The voice was soft, slightly accented, and utterly foreign. Elias paused, the phone cold against his ear.

“This is Elias Vance. I need to speak to Dr. Thorne.”

“I’m afraid Dr. Thorne is unavailable,” Clara replied, her tone polite but firm. “He is currently hosting a meeting in the west wing laboratory. Who should I say called?”

Elias felt the floor drop out beneath him again, a phantom sensation echoing the dream. He had known Aris Thorne for twenty years. Thorne lived alone. Thorne had never employed a private receptionist. Thorne’s laboratory was in the East Wing, specifically room 402, which faced the river.

“Clara,” Elias said, forcing his voice to remain steady. “Can you tell me where the west wing laboratory is located?”

Clara gave him a precise address, a biomedical facility across town, completely separate from their university campus.

“Thank you,” Elias whispered, ending the call before she could ask another question.

He immediately called the university physics department office. The operator answered, her voice gratingly familiar. “Physics Department, how may I direct your call?”

“Dr. Aris Thorne, please.”

“I’m sorry, sir. Dr. Thorne retired five years ago. He moved to the coast. We have no forwarding information.”

Elias hung up. Two realities, separated by a half-second of falling, yet wildly divergent. In Reality Alpha, Thorne was his partner. In Reality Beta (this one), Thorne was either an unavailable guest at a private lab or retired and gone for half a decade.

His isolation was now complete. He was not only locked out of his home reality, but he had also lost his single point of reliable external validation.

He walked to the bookshelf, no longer looking at the precise symmetry, but at the titles. The books were identical in layout and cover, but now their authors were subtly different. One title he distinctly remembered being written by Hawking was now attributed to a woman named Anya Sharma. Another seminal work had a subtitle that negated its entire conclusion.

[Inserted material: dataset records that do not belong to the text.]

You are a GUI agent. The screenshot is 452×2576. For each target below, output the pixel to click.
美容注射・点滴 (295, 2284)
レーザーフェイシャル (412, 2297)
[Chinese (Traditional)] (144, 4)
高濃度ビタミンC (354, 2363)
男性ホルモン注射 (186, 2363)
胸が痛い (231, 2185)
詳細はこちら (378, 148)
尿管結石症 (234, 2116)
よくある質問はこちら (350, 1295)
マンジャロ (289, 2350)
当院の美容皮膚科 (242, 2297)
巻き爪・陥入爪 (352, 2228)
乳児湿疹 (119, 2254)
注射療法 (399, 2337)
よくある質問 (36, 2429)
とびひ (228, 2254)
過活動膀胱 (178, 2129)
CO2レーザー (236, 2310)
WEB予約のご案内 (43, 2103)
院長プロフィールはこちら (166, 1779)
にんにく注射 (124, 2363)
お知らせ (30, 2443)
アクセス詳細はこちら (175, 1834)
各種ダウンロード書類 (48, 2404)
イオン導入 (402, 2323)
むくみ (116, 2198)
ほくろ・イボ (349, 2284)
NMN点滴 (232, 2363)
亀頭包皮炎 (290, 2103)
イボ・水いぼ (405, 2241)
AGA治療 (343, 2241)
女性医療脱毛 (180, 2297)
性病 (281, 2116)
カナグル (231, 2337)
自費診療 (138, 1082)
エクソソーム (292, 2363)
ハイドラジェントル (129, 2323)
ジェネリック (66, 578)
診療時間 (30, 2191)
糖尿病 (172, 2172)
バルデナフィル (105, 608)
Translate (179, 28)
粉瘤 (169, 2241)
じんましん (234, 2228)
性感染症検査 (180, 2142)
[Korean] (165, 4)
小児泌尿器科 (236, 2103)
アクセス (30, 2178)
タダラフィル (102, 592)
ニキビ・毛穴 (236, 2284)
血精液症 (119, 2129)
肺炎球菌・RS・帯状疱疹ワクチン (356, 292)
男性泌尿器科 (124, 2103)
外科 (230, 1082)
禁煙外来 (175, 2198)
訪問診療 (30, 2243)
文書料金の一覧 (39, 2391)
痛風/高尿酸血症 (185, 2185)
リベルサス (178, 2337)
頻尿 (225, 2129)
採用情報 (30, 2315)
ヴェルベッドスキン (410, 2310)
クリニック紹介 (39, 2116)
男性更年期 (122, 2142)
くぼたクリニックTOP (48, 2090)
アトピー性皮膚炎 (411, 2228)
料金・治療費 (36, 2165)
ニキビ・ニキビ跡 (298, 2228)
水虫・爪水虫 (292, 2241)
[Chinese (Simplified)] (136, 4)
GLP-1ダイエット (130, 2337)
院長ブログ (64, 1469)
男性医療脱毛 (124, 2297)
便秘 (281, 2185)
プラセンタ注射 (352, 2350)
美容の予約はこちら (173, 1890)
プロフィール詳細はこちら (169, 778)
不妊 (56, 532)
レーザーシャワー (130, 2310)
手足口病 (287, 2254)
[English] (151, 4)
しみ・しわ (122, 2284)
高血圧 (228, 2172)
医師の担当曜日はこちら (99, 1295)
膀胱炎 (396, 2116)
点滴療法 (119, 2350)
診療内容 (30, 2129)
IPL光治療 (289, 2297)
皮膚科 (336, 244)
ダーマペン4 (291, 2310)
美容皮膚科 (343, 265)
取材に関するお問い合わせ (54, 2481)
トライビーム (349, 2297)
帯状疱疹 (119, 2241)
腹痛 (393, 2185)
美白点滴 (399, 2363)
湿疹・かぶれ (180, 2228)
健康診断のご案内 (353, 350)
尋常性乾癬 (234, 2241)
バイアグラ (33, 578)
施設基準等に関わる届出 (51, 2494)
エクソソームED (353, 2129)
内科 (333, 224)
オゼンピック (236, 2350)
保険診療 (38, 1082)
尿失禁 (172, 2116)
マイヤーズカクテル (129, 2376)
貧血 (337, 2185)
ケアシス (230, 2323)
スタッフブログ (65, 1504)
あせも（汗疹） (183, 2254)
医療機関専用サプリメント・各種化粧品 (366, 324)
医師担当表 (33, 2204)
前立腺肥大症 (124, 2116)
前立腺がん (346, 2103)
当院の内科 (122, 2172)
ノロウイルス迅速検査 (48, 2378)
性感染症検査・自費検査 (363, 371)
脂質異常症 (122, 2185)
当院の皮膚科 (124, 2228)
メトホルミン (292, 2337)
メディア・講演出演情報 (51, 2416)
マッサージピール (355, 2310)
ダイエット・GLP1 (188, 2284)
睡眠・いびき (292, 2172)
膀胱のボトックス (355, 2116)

The Chronoslide was doing more than replacing constants; it was rewriting the very historical record, and Elias was the only one with the errata sheet.

The terror was quiet. It wasn’t the panic of being hunted, but the existential dread of being unanchored. He had died and moved on, but his life had not followed.

He looked back at the email from Thorne (the Thorne who knew Chronoslide). He realized the implication: if he slipped again, the next reality might be one where he had never known Thorne at all. The erasure was happening backward.

He needed to find a way to stop the fall, or at least predict the next point of impact. But first, he needed to know what had triggered the fall in the first place.